Из минусов можно отметить достаточно высокую стоимость и необходимость лицензирования дополнительных функций.
Cisco ASR9001
Популярный вариант, который используют на рынке многие операторы. Среди его преимуществ: хорошая масштабируемость, совместимость с транспортными сетями Carrier Ethernet и гибкость сервисов. Но есть и минус — не самая высокая пропускная способность, всего 120 Гб/с.
Ericsson SmartEdge 1200
Популярное решение, но работающее только в IPv4-сетях. Но в современных реалиях повсеместного перехода на IPv6 оно теряет актуальность. Вы можете его использовать в составе небольших сетей, которые точно не будут масштабироваться, но во всех остальных случаях лучше найти что-то более современное.
Итог
Системы фильтрации трафика — хороший способ оптимизировать свою сеть. Можно настроить приоритеты так, чтобы сеть не была забита, например, торрент-трафиком и скорость у всех абонентов была высокой. Благодаря DPI снижаются расходы на обслуживание инфраструктуры. Поэтому, системы фильтрации трафика можно считать обязательным к использованию инструментом, когда необходимо оптимизировать использование сети без дополнительных издержек.

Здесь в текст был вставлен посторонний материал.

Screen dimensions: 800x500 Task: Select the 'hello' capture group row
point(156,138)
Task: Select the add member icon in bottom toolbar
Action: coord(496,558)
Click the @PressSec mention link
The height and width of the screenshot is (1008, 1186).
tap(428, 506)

Кроме того, есть возможность всегда знать, какой вид трафика проходит через каналы прямо сейчас и точно анализировать пакеты данных — это залог стабильной работы практически в любых условиях. Из этого логично вытекает удовлетворенность абонентов качеством работы сети. Вам остается только выбрать то решение, которое подойдет конкретно под ваши задачи и точно не устареет через несколько лет.